Exercise instructions ::
1: Retype the part of the post about rain runoff at the Sphinx enclosure that begins at the words "Although largely now" and stops after the words "mudbrick has survived?".
2: According to the post about rain runoff at the Sphinx enclosure, who erected a mudbrick wall around the enclosure?
3: Continue the post about rain runoff at the Sphinx enclosure from the point where it stops.

Article ::
Looks like it's time to dust off the old arguments agian! But there are a couple of new points too. Peter, I'd be glad to know more about your friend's observations during rain at Giza and it's run off into the enclosure - at what point did the runoff discharge into the enclosure - south wall, west wall, south west corner....please elaborate?

Yes it has rained at Giza and during storms (such as the biggey in November 1994) there will be alot of run-off. There are a number of issues, which have only recently crystalised in my mind, that reinforce the idea that I had reached earlier about the quarries protecting the Sphinx from the effects of such run-off.

1. In the XVIII Dyn Thutmose IV erected a mudbrick wall around the Sphinx enclosure. We know from Reisner's work on Menkaure's Valley temple that mud brick walls do not survive the onslaught of run-off - they get washed away. The Thutmose IV wall was, however, still present to an as yet undetermined height when the Sphinx was cleared in the 1920s and 30s. So much so that Selim Hassan was able to reconstruct it (on paper at least) - where there were missing sections Hassan showed dashed lines for the wall - there were no dashed lines along the section at the top of the west wall of the Sphinx enclosure. So the wall had survived despite the rain.

Although largely now gone - there is a surviving section of this wall in the invert of the ditch that enters the sw corner of the Sphinx enclosure. Some have argued that this ditch is a drainage feature - something I have always contested - even more so now. If it was a drainage feature - how come the mudbrick has survived?

Given information ::
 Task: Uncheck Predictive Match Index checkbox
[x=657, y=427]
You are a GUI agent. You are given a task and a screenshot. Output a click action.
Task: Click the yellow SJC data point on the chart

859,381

Results in order ::
1:
Although largely now gone - there is a surviving section of this wall in the invert of the ditch that enters the sw corner of the Sphinx enclosure. Some have argued that this ditch is a drainage feature - something I have always contested - even more so now. If it was a drainage feature - how come the mudbrick has survived?

2: Thutmose IV, in the XVIII Dynasty.

3:
2. On the AMUN discussion site a few weeks ago a 1920/30 aerial photo was posted - this was very revealling (Mikey may be able to provide a link???). It showed the Great Pyramid and the area to the south (between the GP and Khafre's Causeway- which was out of shot). The photo showed a number of quite well incised drainage channels - I wondered about these channels for a while and then realised what was probably going on (it's an oblique aerial photo so at times it's hard to correlate the features with a plan but I think I've about got it sussed).

The channels rise in the unquarried areas of the plateau - the area around the GP itself (probably including water shed off the pyramid) and off the unworked areas between the pyramids of Khufu and Khafre.

When they encounter the backfilled quarries they begin to cut down into the loose backfill as would any river or water course moving from hard to soft materials. By the time the channels have developed in the east (ie 'behind' the Sphinx) they have cut a good way down into the backfill - probably limited by the limestone at the base of the quarry.

The significance of this is that:

1 - it's evidence for run-off
2 - on unquarried areas the run off naturally drains to the east, towards the Sphinx
3 - at the eastern edge of the photo, the water has cut down to the base of the quarry - BELOW the level of the top of the western Sphinx enclosure wall. Therefore, to have eroded the Sphinx after Khufu's quarrying this water would have had to 'climb' out of the quarry and over the western wall -we all know water does n't flow uphill!

The fate of the water? Well it probably infiltrated the limestones along natural joints and fissures exposed in the base of the quarry.

So I am increasingly of the view that the Khufu quarries limited, if not prevented, run-off reaching the Sphinx. I'll come back to this shortly.


Alex and I have been down this road before ad nauseum (I was going to say that I'm sure Alex won't disagree with that - but he appears to have selective recollection of the debate we've engaged in!). For those of you who have n't had the pleasure, I'll address the points Alex has listed to indicate that there was no development at Giza before the IV dynasty.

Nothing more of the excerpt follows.